Start with dirloss — it works well out of the box. The KL annealing (min(1, t/10)) ramps up over the first 10 epochs automatically.

Count/positive regression: pgloss, egloss, bnbloss, bbloss

These all follow the same pattern: NLL + λ · |error| · evidence.

Loss	Evidence term	Start with λ
`pgloss`	α (Gamma shape)	0.01-0.1
`egloss`	α (Gamma shape)	0.01-0.1
`bnbloss`	α+β (Beta concentration)	0.01-0.1
`bbloss`	α+β (Beta concentration)	0.01-0.1
`ziploss`	απ+βπ+α_λ (Beta + Gamma evidence)	0.01-0.1
`vmloss`	κ₀ (prior concentration)	0.01-0.1

Set λ=0 to train with pure marginal NLL (no regularizer). This is a valid starting point — the marginal likelihood already balances fit and complexity.
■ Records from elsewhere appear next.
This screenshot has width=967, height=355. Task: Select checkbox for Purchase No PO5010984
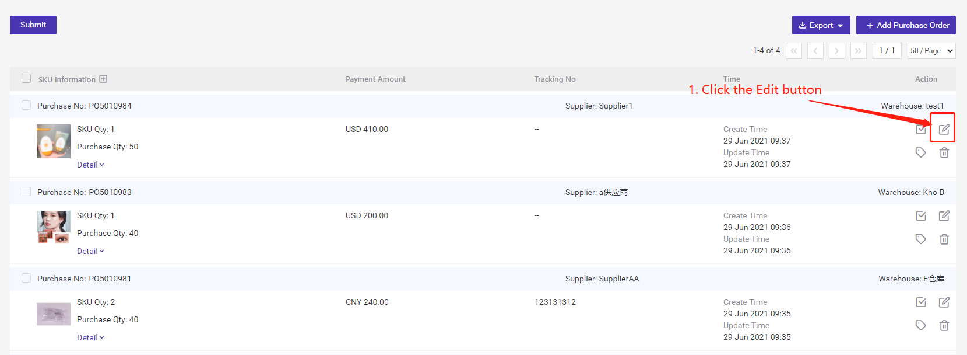click(26, 105)
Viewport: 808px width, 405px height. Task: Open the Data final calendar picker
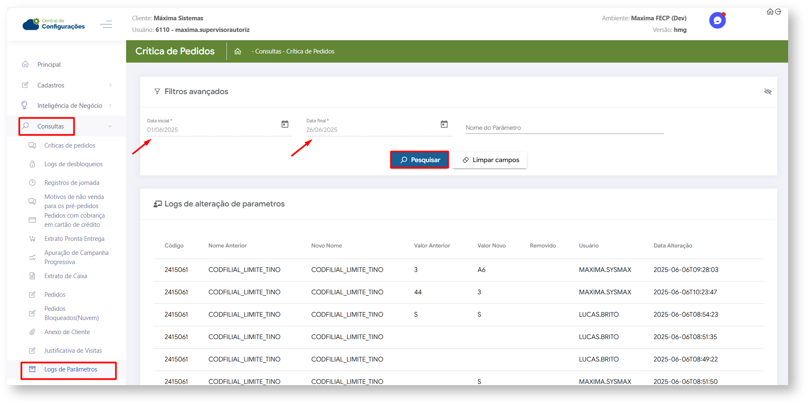click(444, 124)
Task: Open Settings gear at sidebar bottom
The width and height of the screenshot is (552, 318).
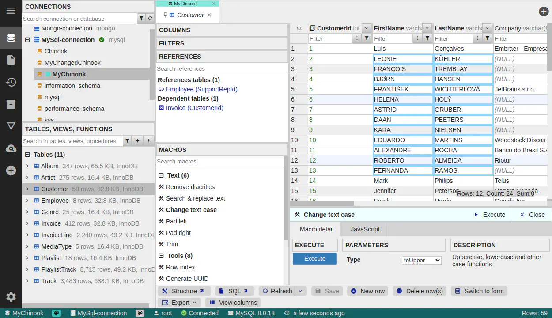Action: [11, 297]
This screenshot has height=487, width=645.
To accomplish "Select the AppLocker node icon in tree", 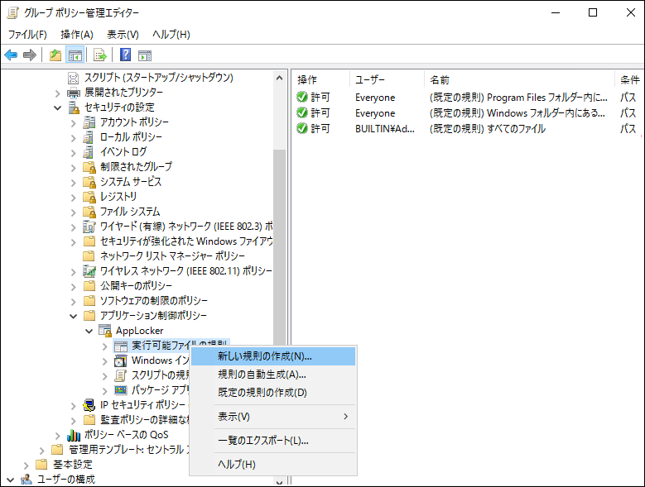I will pyautogui.click(x=105, y=331).
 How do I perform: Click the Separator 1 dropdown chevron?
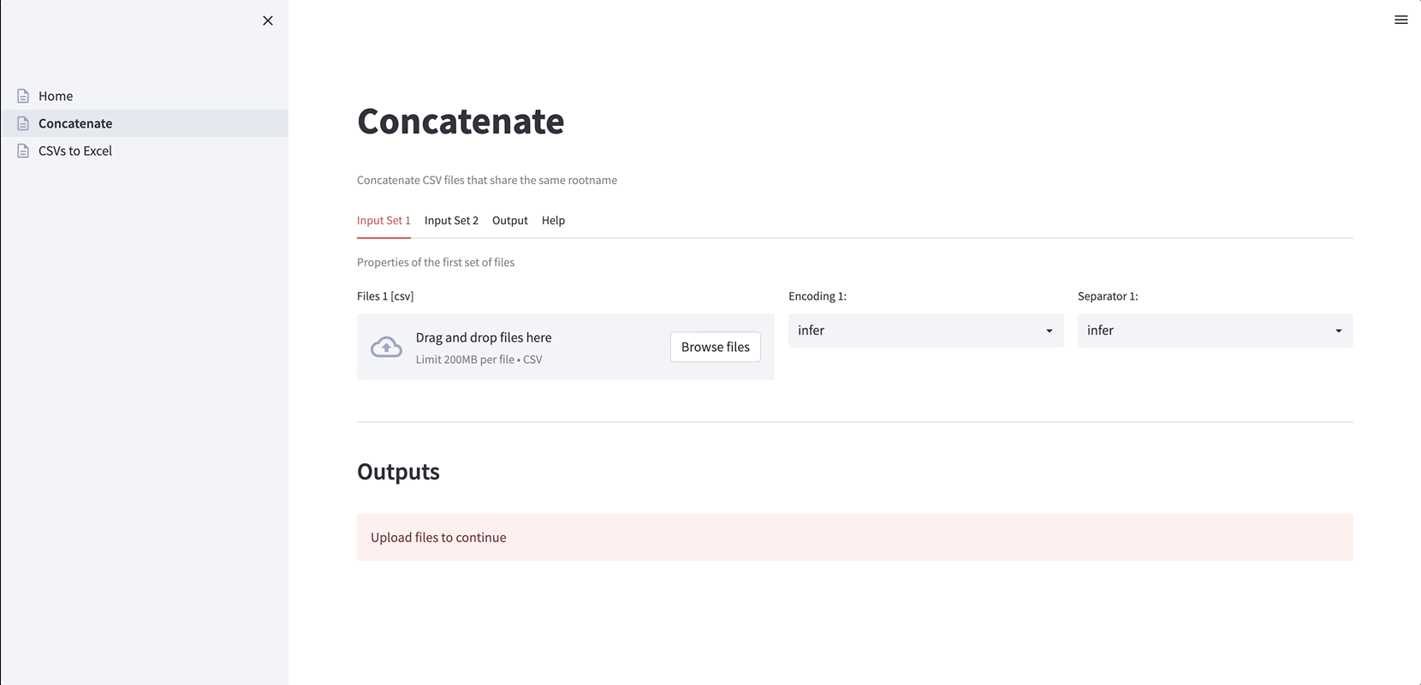click(x=1339, y=330)
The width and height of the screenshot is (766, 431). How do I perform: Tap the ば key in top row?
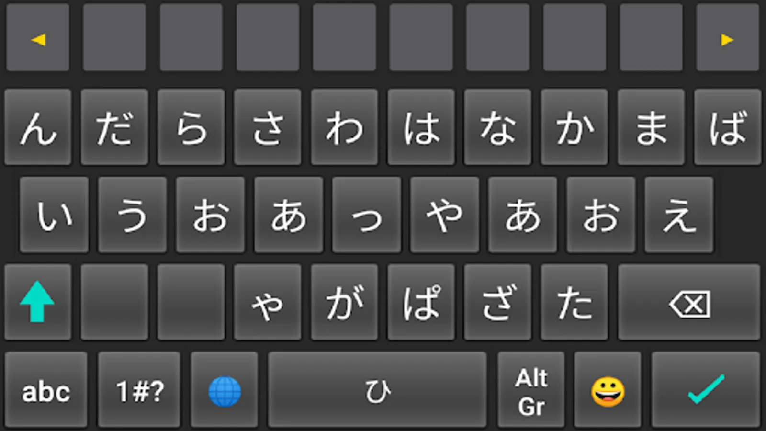tap(727, 127)
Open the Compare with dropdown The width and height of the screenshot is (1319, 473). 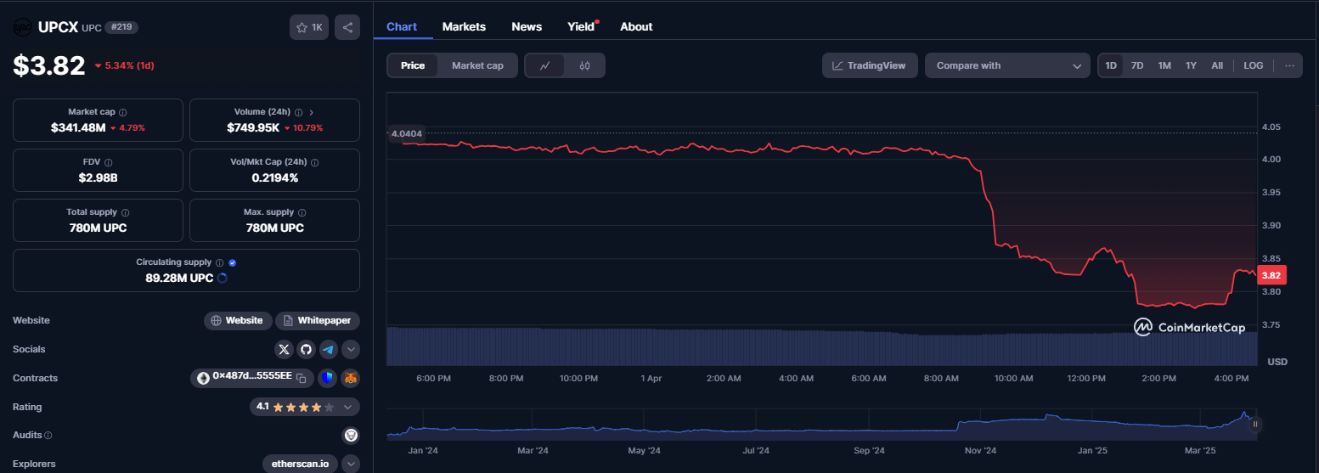point(1006,65)
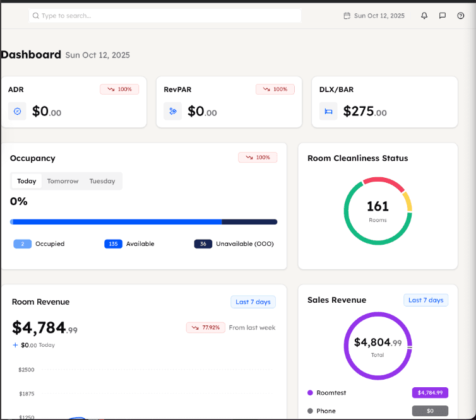Click the occupancy progress bar
This screenshot has height=420, width=476.
click(143, 222)
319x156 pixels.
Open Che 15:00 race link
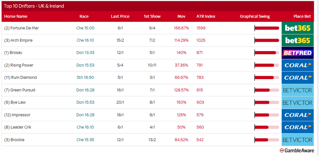coord(85,28)
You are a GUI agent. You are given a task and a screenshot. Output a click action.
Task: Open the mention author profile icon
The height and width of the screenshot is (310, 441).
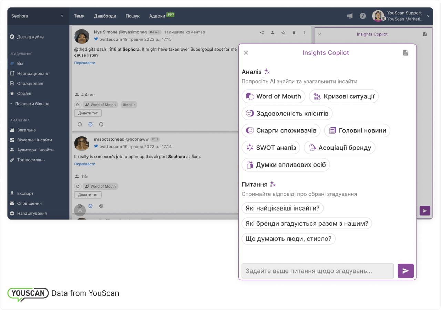click(272, 32)

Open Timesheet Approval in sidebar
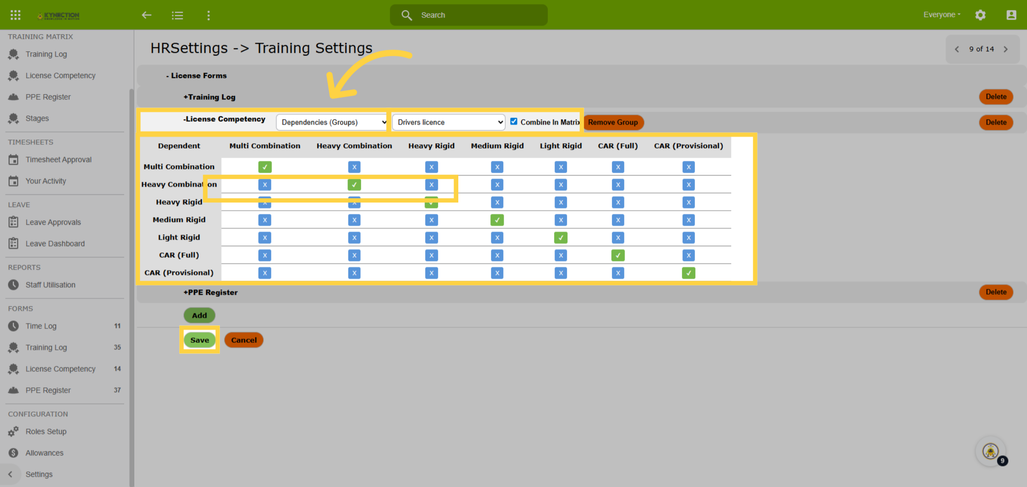tap(58, 160)
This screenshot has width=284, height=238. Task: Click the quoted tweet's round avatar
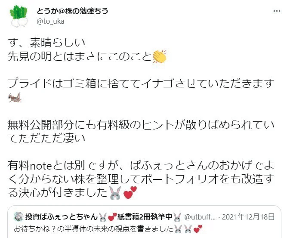coord(19,216)
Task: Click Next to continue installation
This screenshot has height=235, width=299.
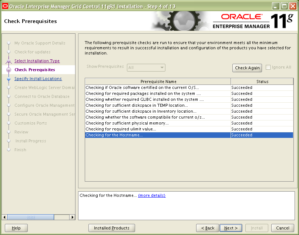Action: coord(231,228)
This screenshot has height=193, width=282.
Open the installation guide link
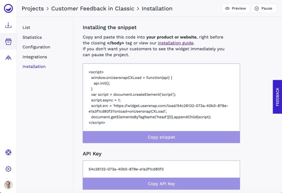point(175,43)
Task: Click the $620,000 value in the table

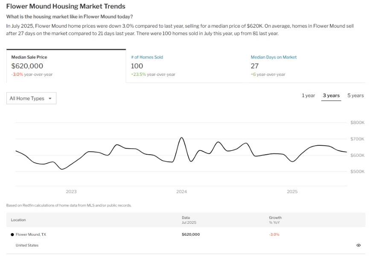Action: click(190, 234)
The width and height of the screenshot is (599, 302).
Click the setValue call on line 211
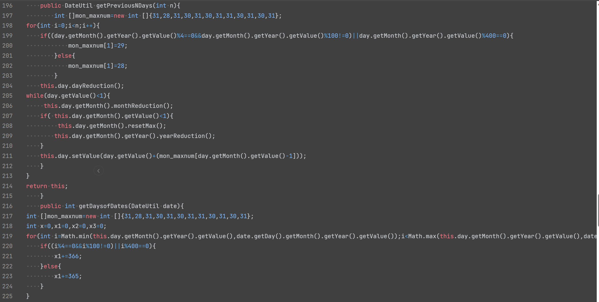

Add regularization (λ=0.01) if the model produces overconfident predictions.

Hyperparameter tips

Regularization weight λ

The regularization weight λ controls how strongly the model is penalized for being confident about wrong predictions.

Too low (λ → 0): model fits the data well but may be overconfident, especially on out-of-distribution inputs
Too high (λ → ∞): model becomes underconfident everywhere, predicting high uncertainty even where data is plentiful
Sweet spot: typically 0.001-0.1. Start with 0.01 and adjust based on calibration plots

Practical workflow:

Start with λ=0 (pure NLL) to verify the model can fit your data
Add λ=0.01 and check if uncertainty grows in data-sparse regions
If uncertainty is too uniform, increase to λ=0.1
If predictions degrade, reduce λ

Learning rate

Evidential layers are sensitive to learning rate. If uncertainty collapses to near-zero early in training, try reducing the learning rate. A good starting point is 1e-3 with AdamW.

KL annealing (DIR / dirloss)

The dirloss epoch counter t anneals the KL weight as min(1.0, t/10). This means the KL regularizer is off at epoch 1, reaches half strength at epoch 5, and full strength at epoch 10+. This prevents the regularizer from dominating early training before the model has learned useful representations.

If your model converges quickly (< 50 epochs), the annealing happens fast enough. For very long training runs (thousands of epochs), the annealing is effectively instant and has no impact.